===== RECORDED INFORMATION
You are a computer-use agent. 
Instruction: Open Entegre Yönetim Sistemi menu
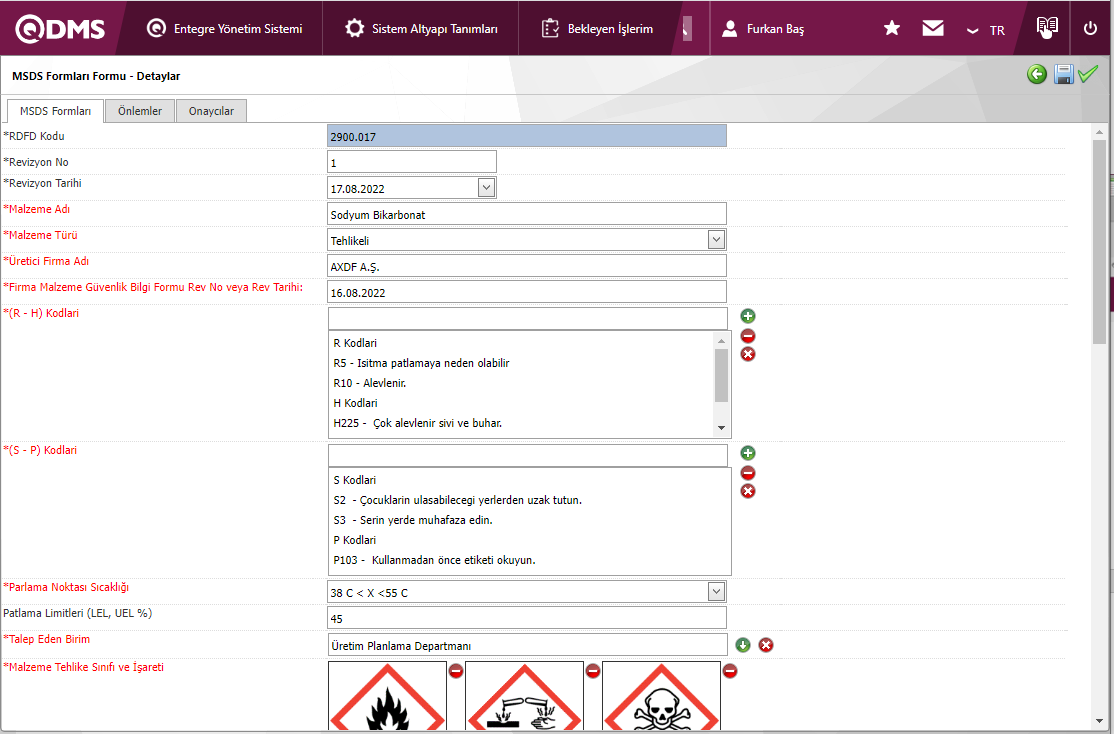(x=225, y=29)
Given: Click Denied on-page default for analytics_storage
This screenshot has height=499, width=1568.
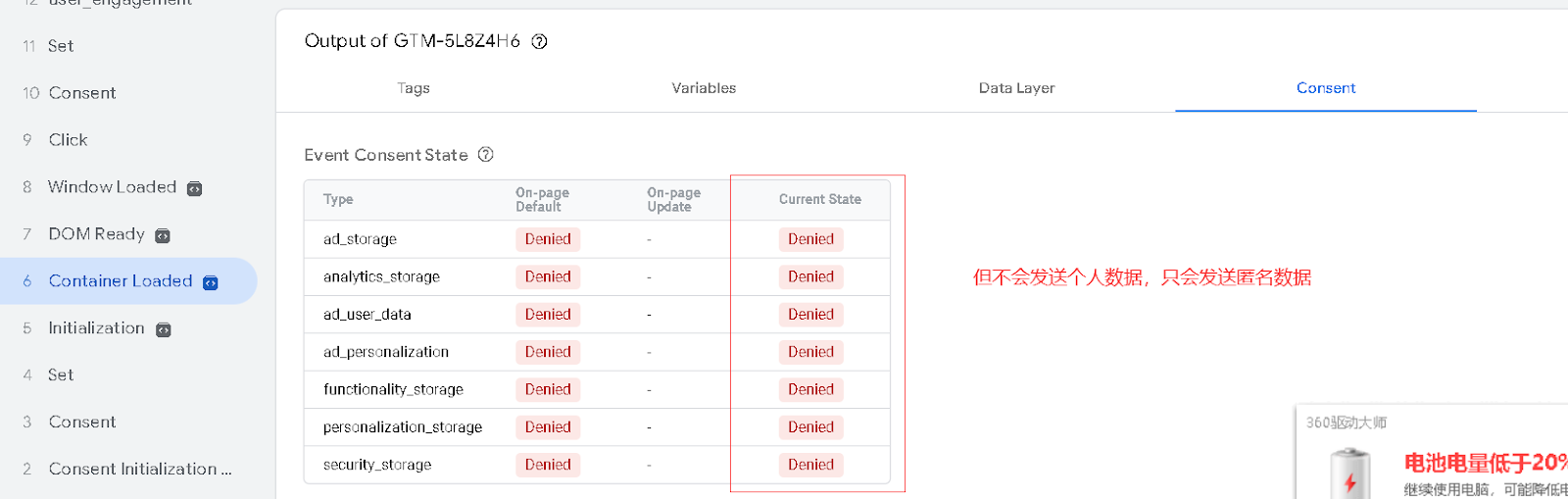Looking at the screenshot, I should pyautogui.click(x=548, y=276).
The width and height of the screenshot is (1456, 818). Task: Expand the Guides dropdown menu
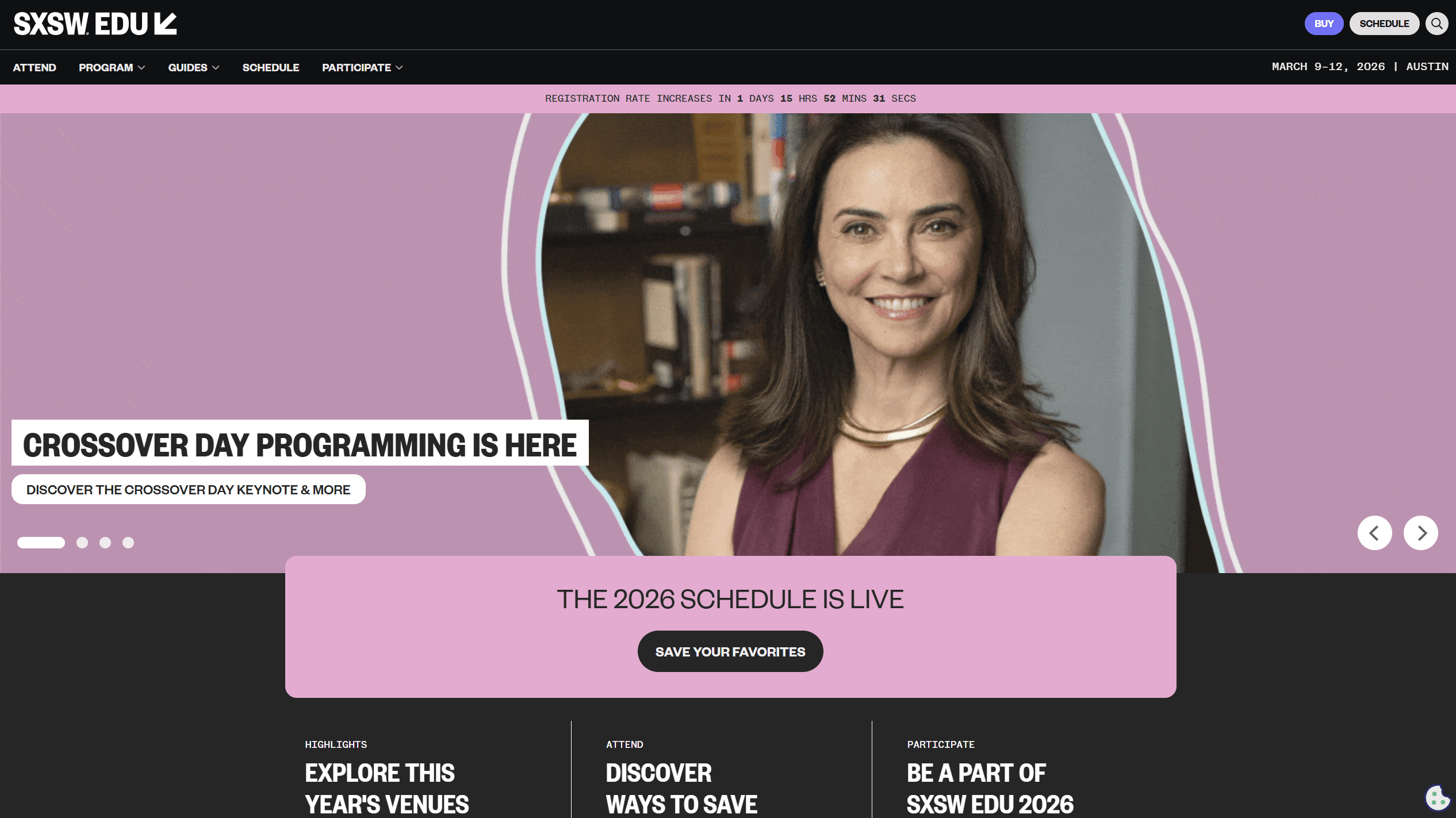(194, 67)
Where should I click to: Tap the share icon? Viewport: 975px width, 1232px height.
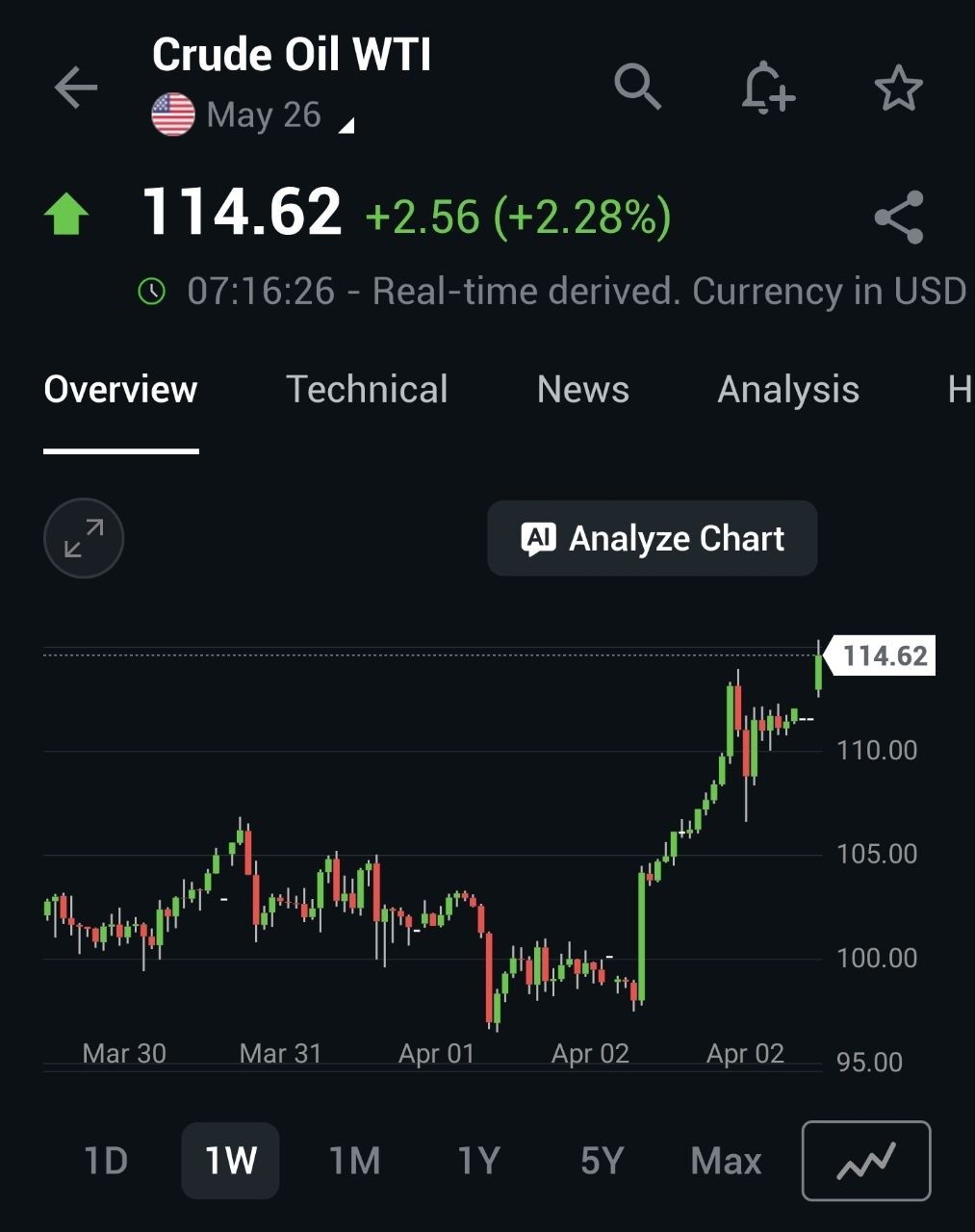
==========
The full text of the data above, exact and without pictures, is what to return.

You are a computer-use agent. 
Instruction: Open Entegre Yönetim Sistemi menu
(x=225, y=29)
Given: Click Denied on-page default for analytics_storage
This screenshot has height=499, width=1568.
Looking at the screenshot, I should pyautogui.click(x=548, y=276).
The width and height of the screenshot is (1456, 818). Task: Expand the Guides dropdown menu
(194, 67)
Where should I click to: Tap the share icon? Viewport: 975px width, 1232px height.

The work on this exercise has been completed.